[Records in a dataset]
━━━━━━
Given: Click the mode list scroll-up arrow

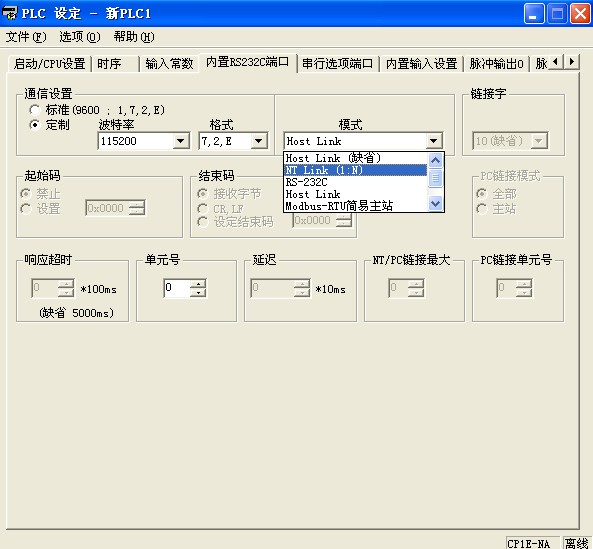Looking at the screenshot, I should 435,160.
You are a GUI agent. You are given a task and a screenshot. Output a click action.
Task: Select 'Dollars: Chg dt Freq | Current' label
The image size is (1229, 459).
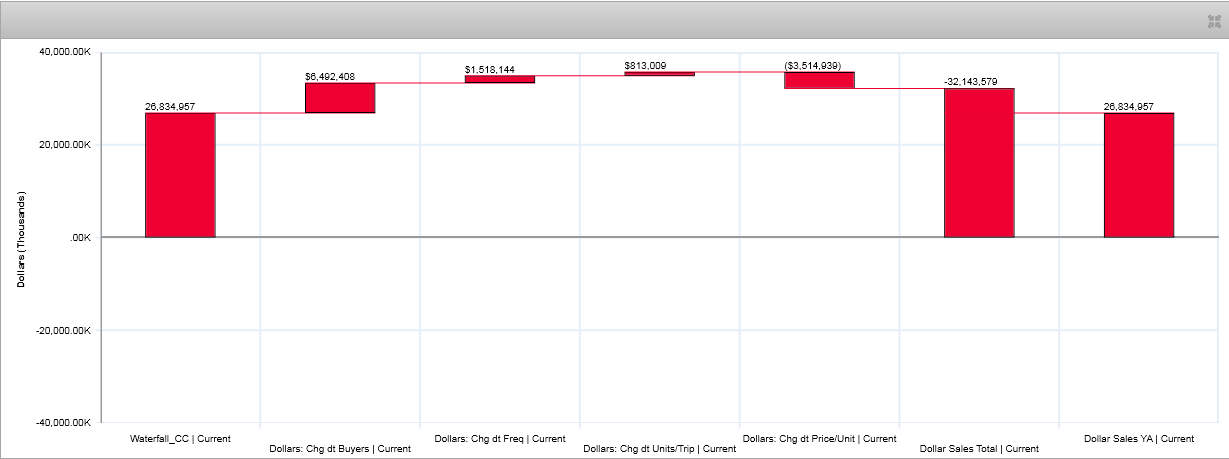point(500,438)
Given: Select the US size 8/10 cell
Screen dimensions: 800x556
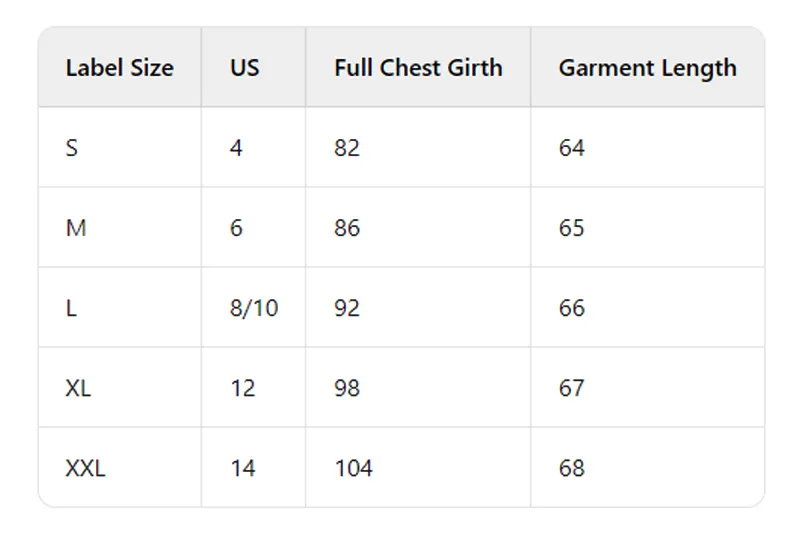Looking at the screenshot, I should point(254,308).
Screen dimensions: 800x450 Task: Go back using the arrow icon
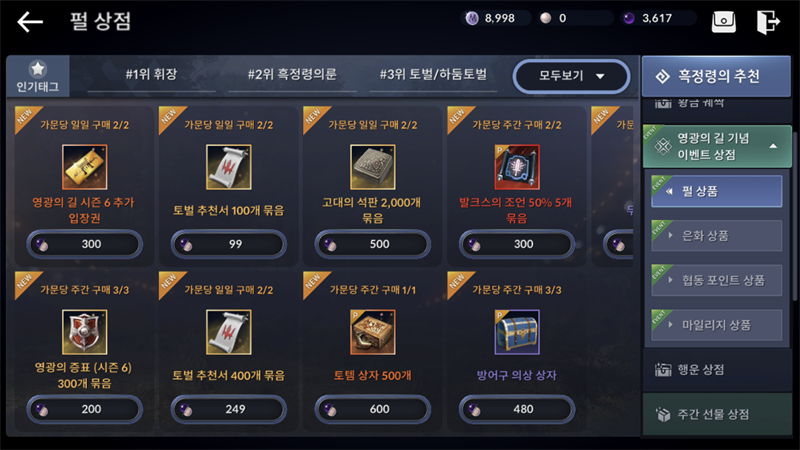(30, 22)
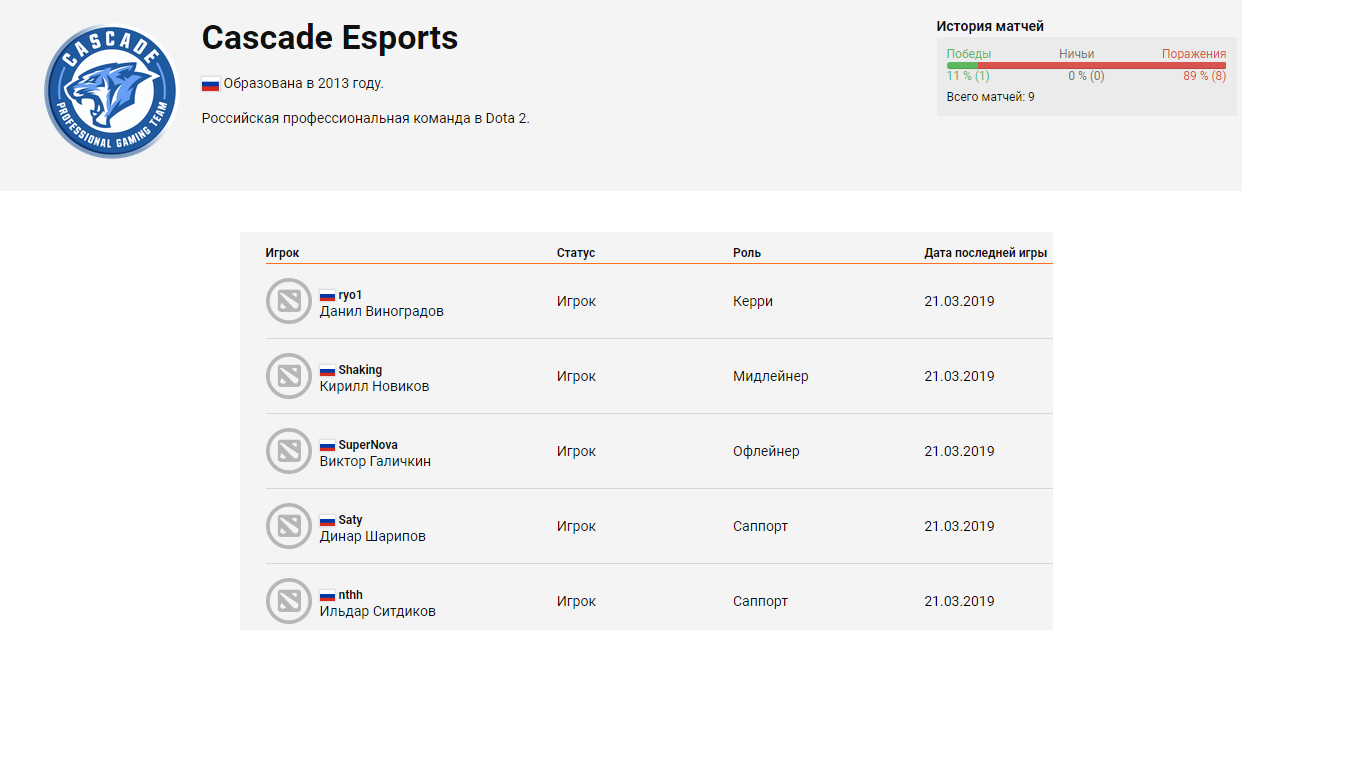This screenshot has height=768, width=1366.
Task: Click the Роль column header
Action: pos(747,253)
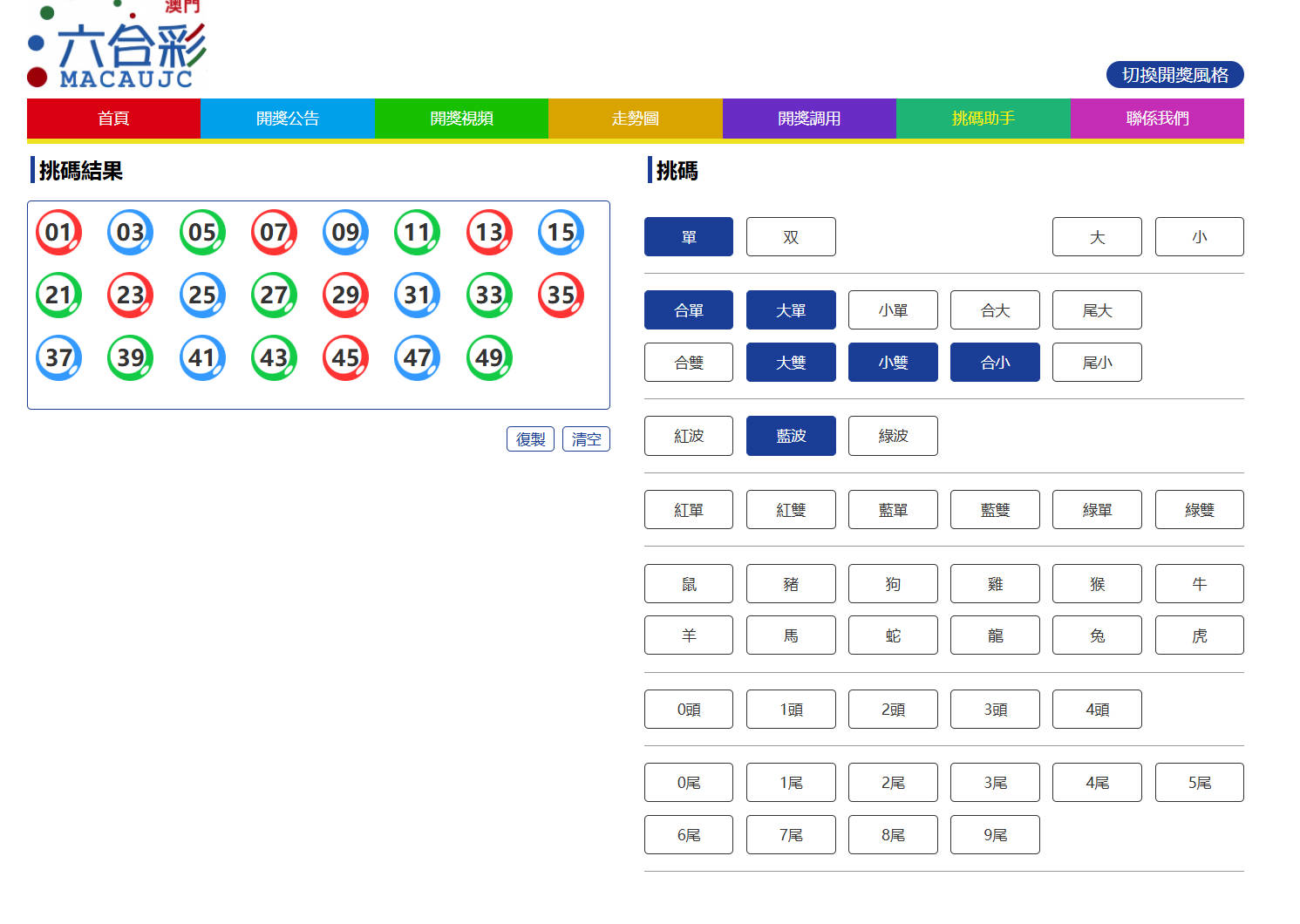Click the 切換開獎風格 switch style button
Viewport: 1300px width, 924px height.
pyautogui.click(x=1174, y=75)
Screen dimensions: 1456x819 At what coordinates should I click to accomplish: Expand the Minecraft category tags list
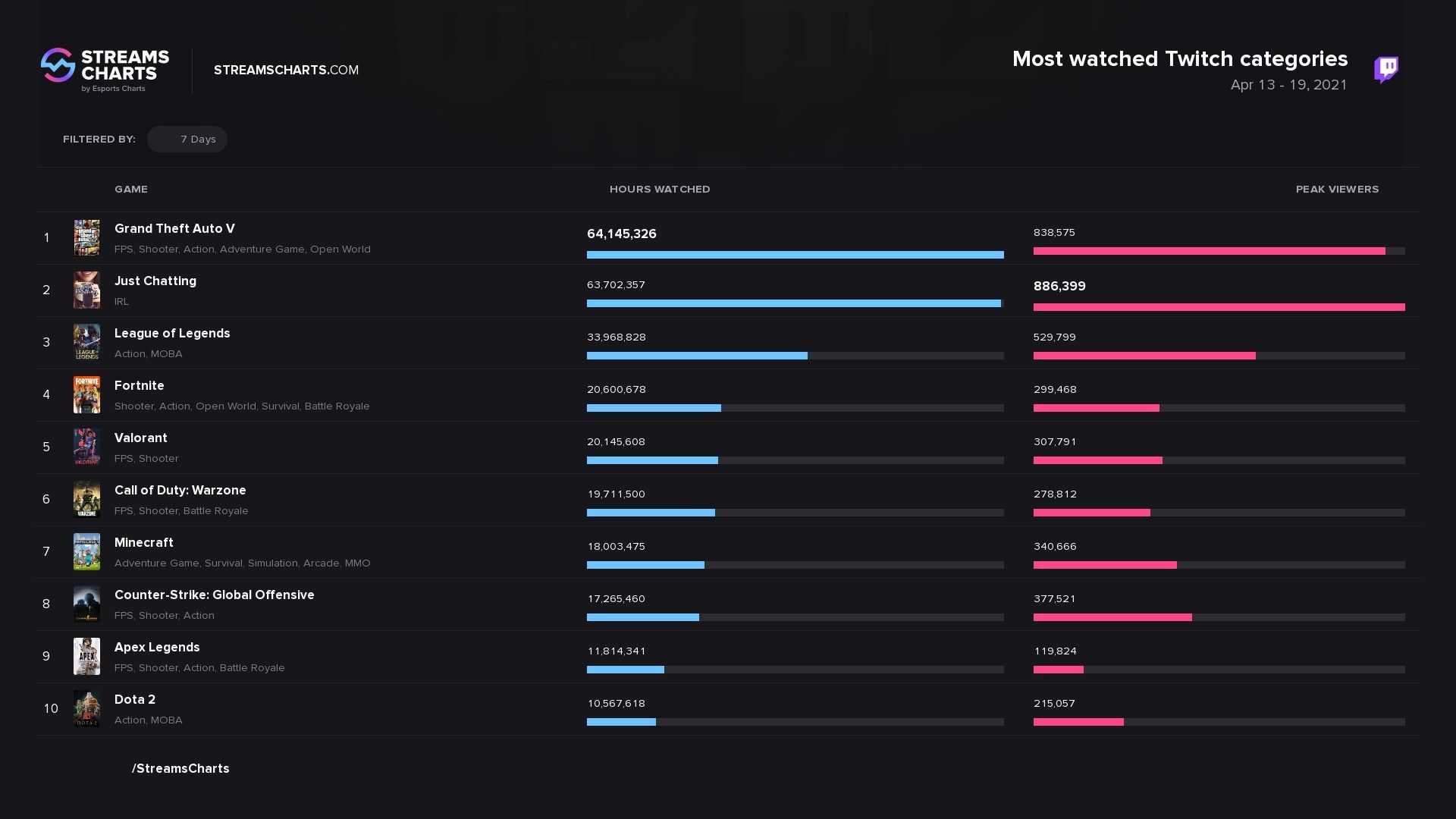click(357, 562)
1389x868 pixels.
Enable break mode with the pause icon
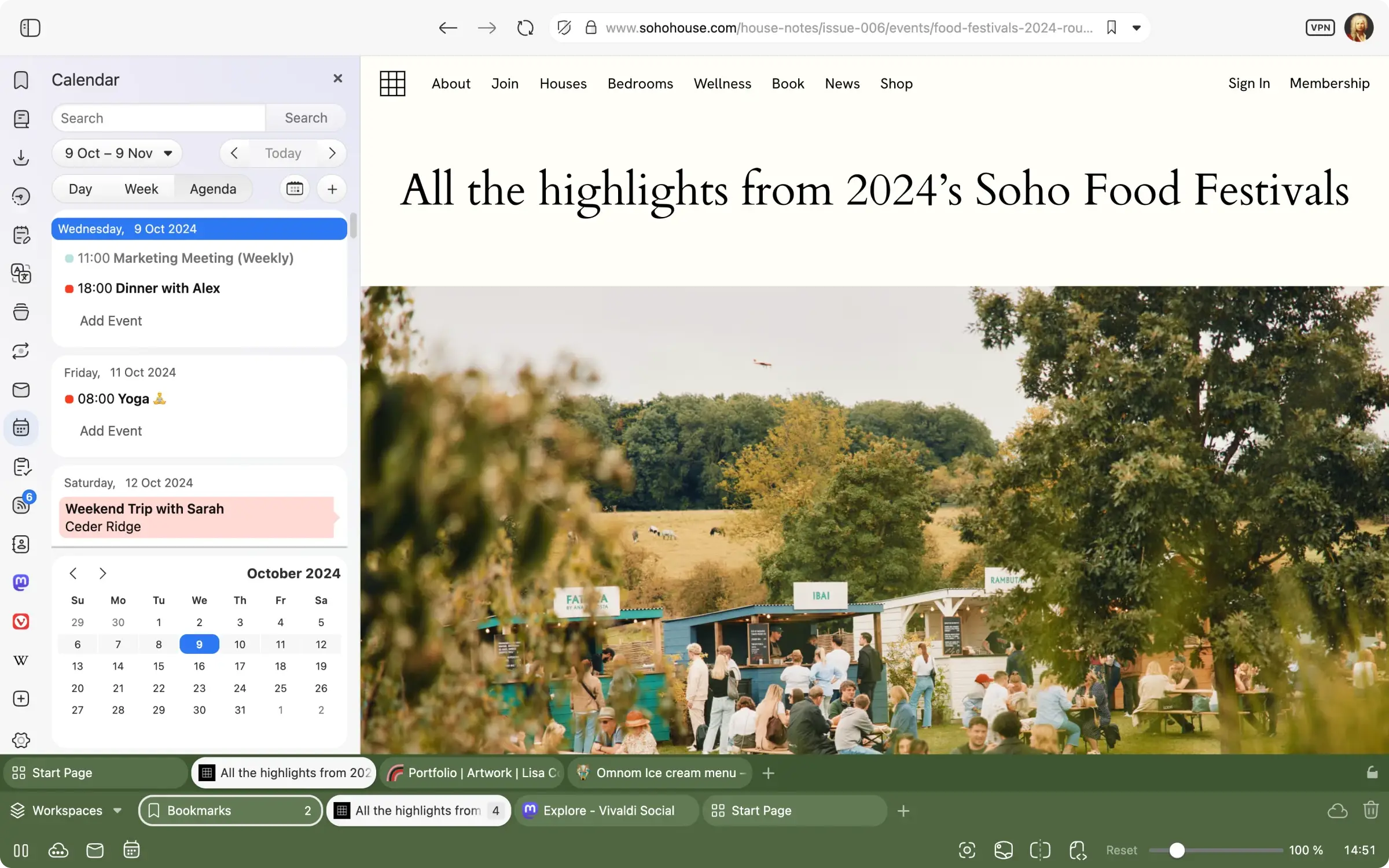click(x=20, y=851)
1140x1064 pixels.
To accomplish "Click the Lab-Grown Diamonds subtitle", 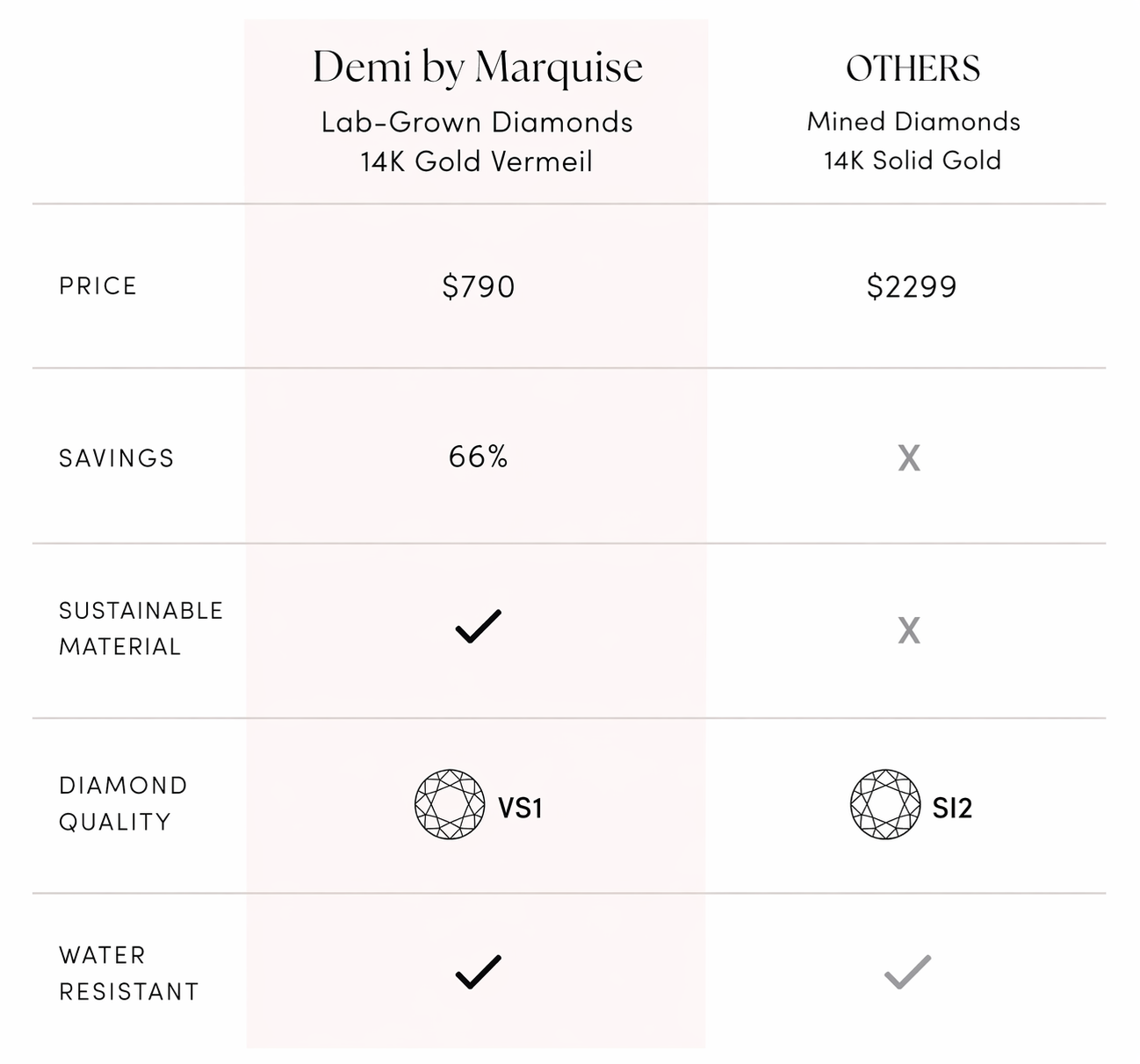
━━━━━━
> _Task to complete_
Reproduce every one of the entries above exactly, omitting the pictures.

> _Exercise result_
Given: Click the mode list scroll-up arrow

Looking at the screenshot, I should 435,160.
You are a GUI agent. You are given a task and a screenshot. Output a click action.
Task: Select 'Dollars: Chg dt Freq | Current' label
The image size is (1229, 459).
point(500,438)
Given: Select the US size 8/10 cell
Screen dimensions: 800x556
Looking at the screenshot, I should point(254,308).
Screen dimensions: 800x450 Task: Go back using the arrow icon
(30, 22)
This screenshot has height=768, width=1366.
Task: Click the Роль column header
Action: pos(747,253)
Click the 切換開獎風格 switch style button
Viewport: 1300px width, 924px height.
pyautogui.click(x=1174, y=75)
Screen dimensions: 1456x819 At what coordinates should I click to accomplish: Expand the Minecraft category tags list
click(357, 562)
1389x868 pixels.
Enable break mode with the pause icon
click(x=20, y=851)
1140x1064 pixels.
To accomplish "Click the Lab-Grown Diamonds subtitle", 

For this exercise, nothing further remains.